StringChain -- efficient management of strings which are produced and consumed
in chunks

trac:

http://tahoe-lafs.org/trac/stringchain

darcs repository:

http://tahoe-lafs.org/source/stringchain/trunk/

To run tests:

python ./setup.py test

To run benchmarks:

python -OOu -c 'from stringchain.bench import bench; bench.quick_bench()'


StringChain ¶

Sometimes you want to accumulate data from some source while occasionally
consuming some of the first bytes of the data. The naive way to do it in Python
is like this:

def __init__(self):
    self.accum = '' # Will hold all unprocessed bytes

def add_data(self, some_more_data):
    # some_more_data is a string
    self.accum += some_more_data

def consume_some(self, how_much):
    some = self.accum[:how_much]
    del self.accum[:how_much]

This works fine as long as the total amount of bytes accumulated and the number
of separate add_data() events stay small, but it has O(N**2) behavior and has
bad performance if those numbers get large.

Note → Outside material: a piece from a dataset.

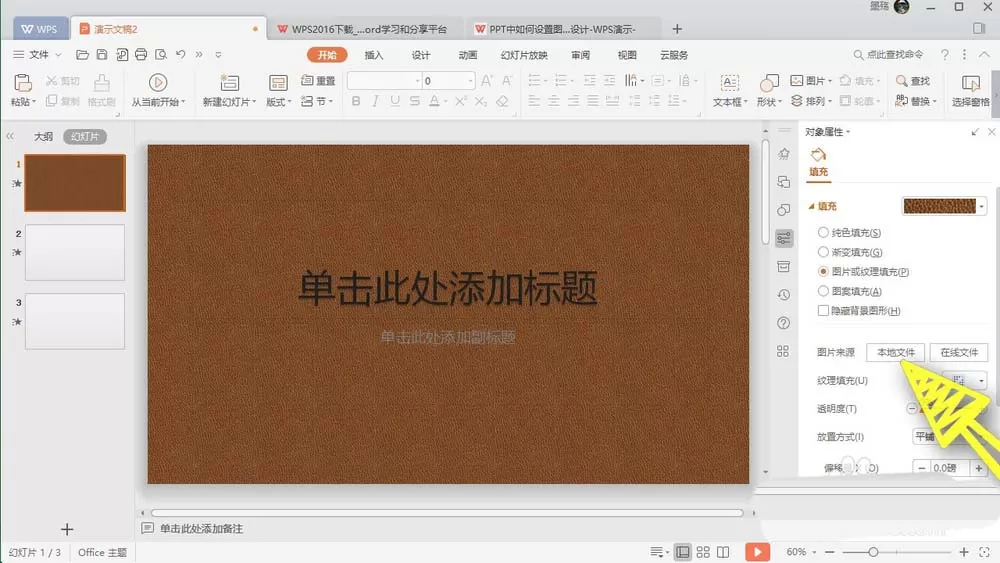Select the gradient fill radio option
Screen dimensions: 1000x563
823,252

StringChain instead holds a list (actually a deque) of the strings, appends to
that list when you add a new string, and pops from the beginning of the list
when you consume some data. (It might have to pop only part of the leading
string since you might not consume a number of bytes exactly equal to the size
of the string.)

Here are some benchmarks generated by running python -OOu -c 'from
stringchain.bench import bench; bench.quick_bench()':

The the left-hand column is how many bytes were in the test dataset. The
results are nanoseconds per byte processed in exponential (scientific)
notation. "Stringy" means the string-based idiom sketched above.

$ python -OOu -c 'from stringchain.bench import bench; bench.quick_bench()'
impl:  StringChain
task:  _accumulate_then_one_gulp
  10000 best: 2.408e+00
 100000 best: 2.310e+00
1000000 best: 2.073e+00
task:  _alternate_str
  10000 best: 6.509e+00
 100000 best: 4.320e+00
1000000 best: 4.011e+00
impl:  Stringy
task:  _accumulate_then_one_gulp
  10000 best: 1.788e+00
 100000 best: 2.227e+01
1000000 best: 2.241e+02
task:  _alternate_str
  10000 best: 3.695e+00
 100000 best: 1.612e+01
1000000 best: 1.127e+02

The naive approach is slower than the StringChain class, and the bigger the
dataset the slower it goes. The StringChain class is fast and also it is
scalable (with regard to these benchmarks at least...).

Okay how do you use it? It is very simple -- see stringchain/stringchain.py and
let me know if that interface doesn't fit your use case.

You can get the package from http://pypi.python.org/pypi/stringchain or with
darcs get http://tahoe-lafs.org/source/stringchain/trunk.

It has unit tests. It is in pure Python (it uses collections.deque and string).


LICENCE

You may use this package under the GNU General Public License, version 2 or, at
your option, any later version.  You may use this package under the Transitive
Grace Period Public Licence, version 1.0, or at your option, any later version.
(You may choose to use this package under the terms of either licence, at your
option.)  See the file COPYING.GPL for the terms of the GNU General Public
License, version 2.  See the file COPYING.TGPPL.html for the terms of the
Transitive Grace Period Public Licence, version 1.0.